As a licensed hazardous area electrical inspector, I have yet to see an ignition-proof bilge pump switch. Most are Sealed (ie. water-tight), but are *not* specifically certified (and none are wired) to prevent a bang if the casing is accidentally cracked. 



sailingdog said:


> Yes, propane explosions can happen....stove-related alcohol fires are fairly common. Most fires and explosions are due to user error...and nothing can prevent stupidity. In the race between man and God, where man makes something idiot-proof, and God improves the idiot... God is winning... He doesn't have to replace the idiots...he just upgrades them.


Basically, alcohol stove = boat can catch fire; propane stove = boat can explode. Which one you chose will depend upon what you're comfortable with. 

Personally, I prefer the fire option, since at least that gives you a chance to use an extinguisher or abandon ship - but most people go with propane because it's easiest to use and take the (albeit low) risk...


----------



## sailingdog (Mar 19, 2006)

Hartley18 said:


> SD, alcohol is a liquid at room temperature and the design of marine-approved alcohol appliances include sufficient containment of spilled liquid to also contain any fumes from that liquid below the UEL (upper explosion limit) - also, alcohol is not usually piped around the boat, meaning that leaks do not normally find their way to bilges, hence numerous safety devices are not required.
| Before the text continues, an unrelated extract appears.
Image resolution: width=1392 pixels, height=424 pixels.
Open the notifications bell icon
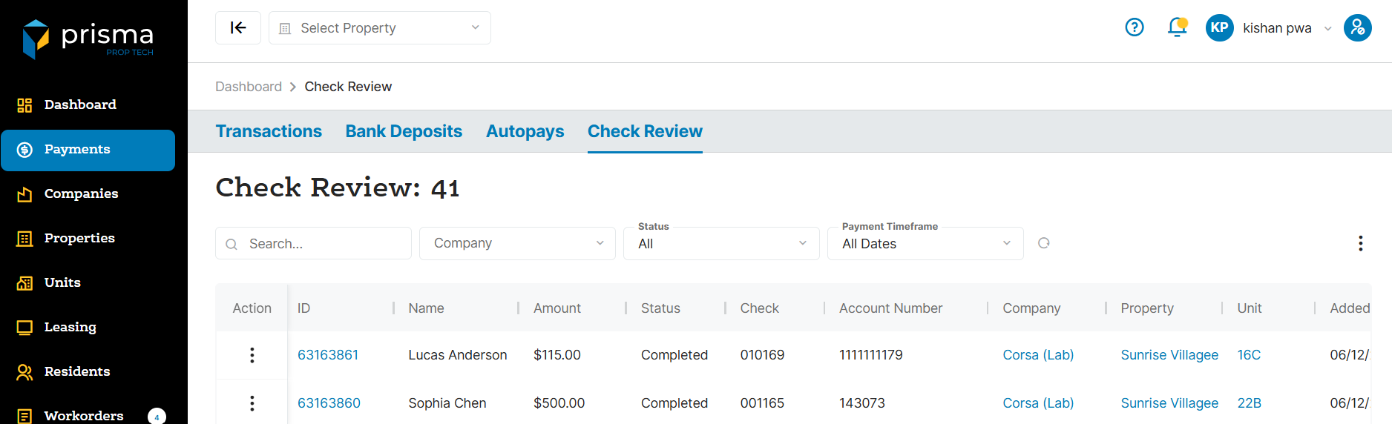[1176, 27]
The biggest problem with alcohol stoves, both pressurized and non-pressurized, is generally user error.  In the book Seaworthy, you can read all about the different horror stories for the different types of stoves.



> As a licensed hazardous area electrical inspector, I have yet to see an ignition-proof bilge pump switch. Most are Sealed (ie. water-tight), but are *not* specifically certified (and none are wired) to prevent a bang if the casing is accidentally cracked.


So, you're arguing that a cracked bilge switch is a problem... poorly maintained and abused equipment is always a problem. If you're so clumsy that your bilge switches all have cracked casings... you really got to look at what the real problem is... it ain't the switches.



> Basically, alcohol stove = boat can catch fire; propane stove = boat can explode. Which one you chose will depend upon what you're comfortable with.


A properly maintained propane system is safer than a properly maintained alcohol stove IMHO, since it affords less chance for user error. Also, since it cooks far faster, it is going to be in use a smaller percentage of the time. Finally, anyone who sails a boat and doesn't shut the valves on their propane tanks off manually when not actually using the propane is just asking for trouble.



> Personally, I prefer the fire option, since at least that gives you a chance to use an extinguisher or abandon ship - but most people go with propane because it's easiest to use and take the (albeit low) risk...


Neither fire or explosion is a good thing on a boat. Generally, alcohol-based fires get out of control far faster than most people realize, since the flames are initially nearly invisible and the fuel is also very hard to detect-so the fires can get fairly well established before being noticed.


----------



## Classic30 (Aug 29, 2007)

sailingdog said:


> So, you're arguing that a cracked bilge switch is a problem... poorly maintained and abused equipment is always a problem. If you're so clumsy that your bilge switches all have cracked casings... you really got to look at what the real problem is... it ain't the switches.


SD, you stated in Post #41 that "most bilge pump switches, since they are designed for use on both gasoline and diesel powered boats, are ignition proof switches".

I was merely challenging a statement of yours that is complete and total bunkum... and I feel quite honoured to be able to do so!


----------



## RealityCheck (Jun 2, 2007)

TrueBlue said:


> When I say a POT of water Joe, I mean a 4-6 qt pot, enough for lobster or pasta - not a saucepan for making French Press coffee.
> 
> With my experience, it takes 5 minutes for a gallon of water to boil using LPG - at _least_ 20-30 minutes with a "Pressurized" alcohol cooktop, what my last boat had. Alcohol stoves with a wick will take much longer.
> 
> Who wants to have a heating source steam up the galley for over an hour during a hot summer day? Remember to include cooking times too.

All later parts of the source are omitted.